CS: I’m always interested in the very basic decisions a writer makes. While many of the pieces in the book are written in the third person, others are rendered in the first. What considerations are most important to you when you’re making the decision of what point of view to use? Do you ever work out a story from one perspective only to realize you should have used another? What elements worked to change your mind?

GK: I don’t gravitate to first person as a writer. I think it’s really difficult to manufacture, so unless I hear the story in my head in first person, I’ll default to third. In most of my first person stories, I heard the voice and even if I’d wanted to change the point of view, I wouldn’t have been able to. The stories had to be in first person. The most deliberate example is “Home is Another Country on TV.” I remember I’d been re-reading “Sonny’s Blues,” by James Baldwin and I fell in love with cadence of his sentences and wanted to capture the tonal variations of the story, the sorrow and anger.

So, no, I didn’t change the point of view in any of these stories. But I do think it’s a good idea if something isn’t working. I’m trying to do that right now in a novel I wrote several years ago; it needs a limited omniscient narrator. The problem is the register and cadence of the first person in that book seems kind of necessary (it’s got one first person narrator, but sections told in third person from different characters’ perspectives). I have to let go of my idea of this particular narrator and that’s where I’m stuck right now.

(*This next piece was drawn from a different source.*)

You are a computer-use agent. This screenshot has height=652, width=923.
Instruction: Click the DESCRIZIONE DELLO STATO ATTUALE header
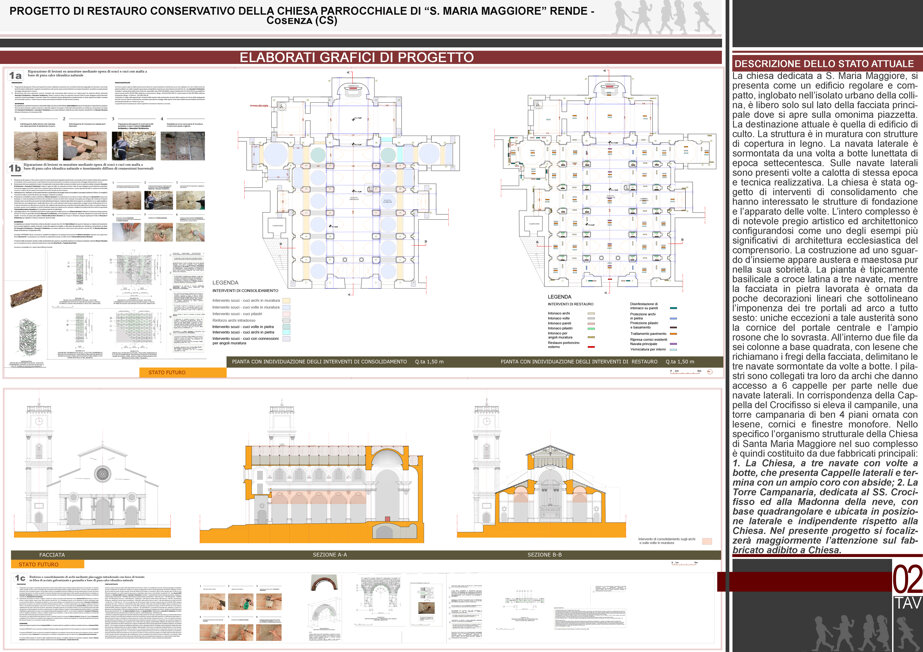pyautogui.click(x=824, y=64)

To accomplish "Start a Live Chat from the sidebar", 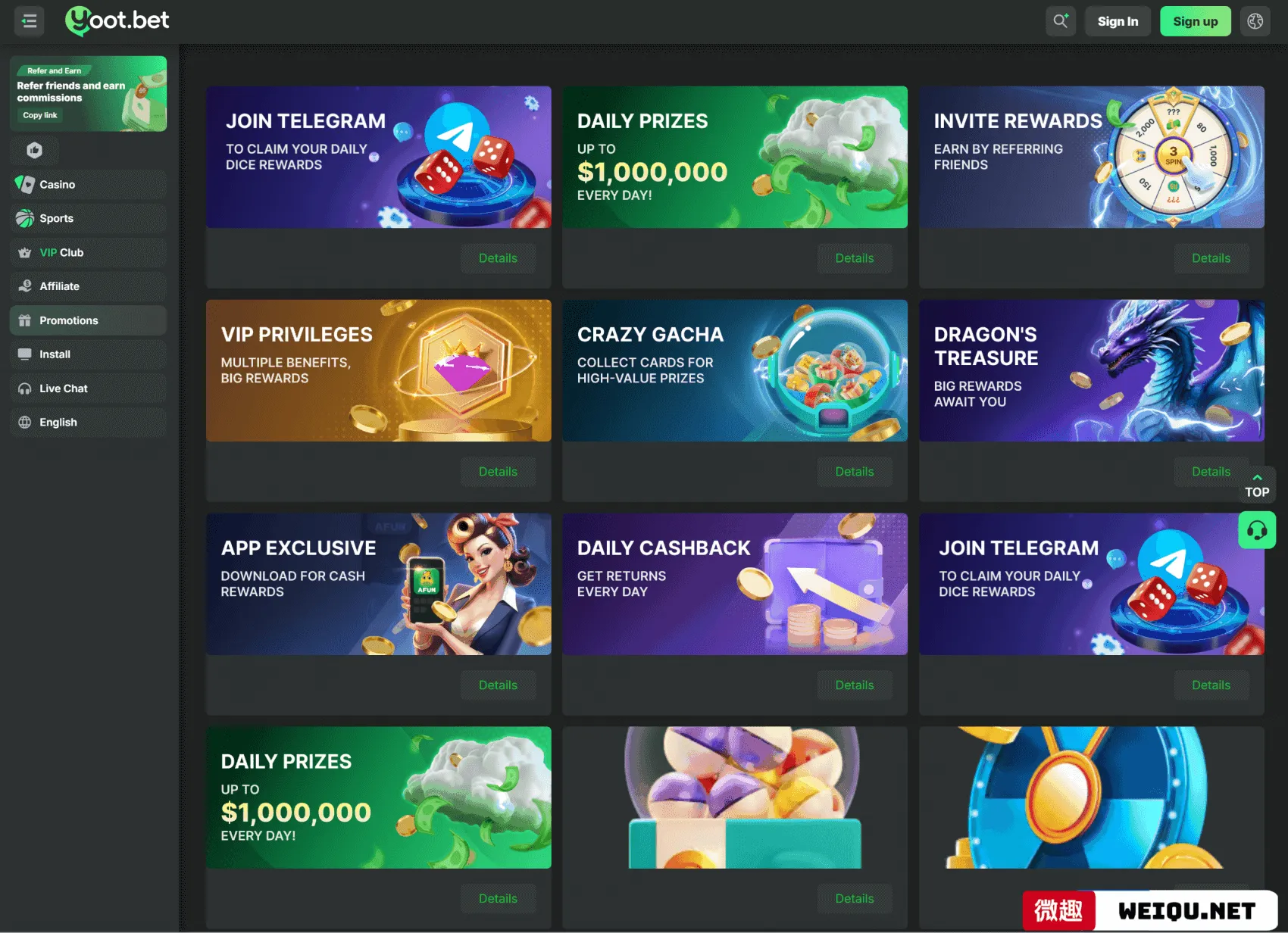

CS: Another basic decision deals with structure—I’m thinking of the title story and “Border Crossing”—and the question of when it works best to stray from a traditional story construction. What was it about these stories that steered you toward a more nontraditional structure?

GK: “Border Crossing” started as a postcard. It was an exercise I did at the Kenyon Review Writers Workshop: write one one-way postcard, then write five or six more that advance the story. Once that voice emerged, the structure made sense. She needs the space to sort out how she feels, she’s on the road, and she’s really angry.

“I Brake for Moose,” however, was a total struggle from beginning to end. So I’d say desperation made me do it! It began as a straightforward narrative, meaning I wrote—handwrote—pages and pages and pages. I think I used up two or three legal pads just searching for a way to tell that story. I had the moon as a central image, the boyfriend, the Friendly’s (which was a HoJo’s, but I spent so long writing the story, I realized that would date it too much). Then I taught Joyce Carol Oates’ “How I Contemplated the World from the Detroit House of Correction,” which is written in labeled sections and I thought, why not?

So, the short answer: sometimes, structural decisions are made for you, and sometimes you have to make them.

CS: What’s next?

GK: I’m finishing a book of essays, which will look a bit like the story collection—a mix of traditional and nontraditional structures. And I’m almost done with my latest draft of a nonfiction book about my mother, who came to this country from India in 1950 to work for the United Nations and spent her whole life trying to return. Needless to say, estrangement and displacement have emerged as central themes in both of these books.


Curtis Smith

Curtis Smith

Curtis Smith is the author of three novels, five story collections, and two essay collections. His most recent book is Kurt Vonnegut’s Slaughterhouse-Five: Bookmarked, part of Ig Publishing’s new series where authors are invited to write about a book that influenced their lives and careers. He lives in Pennsylvania with his wife and son.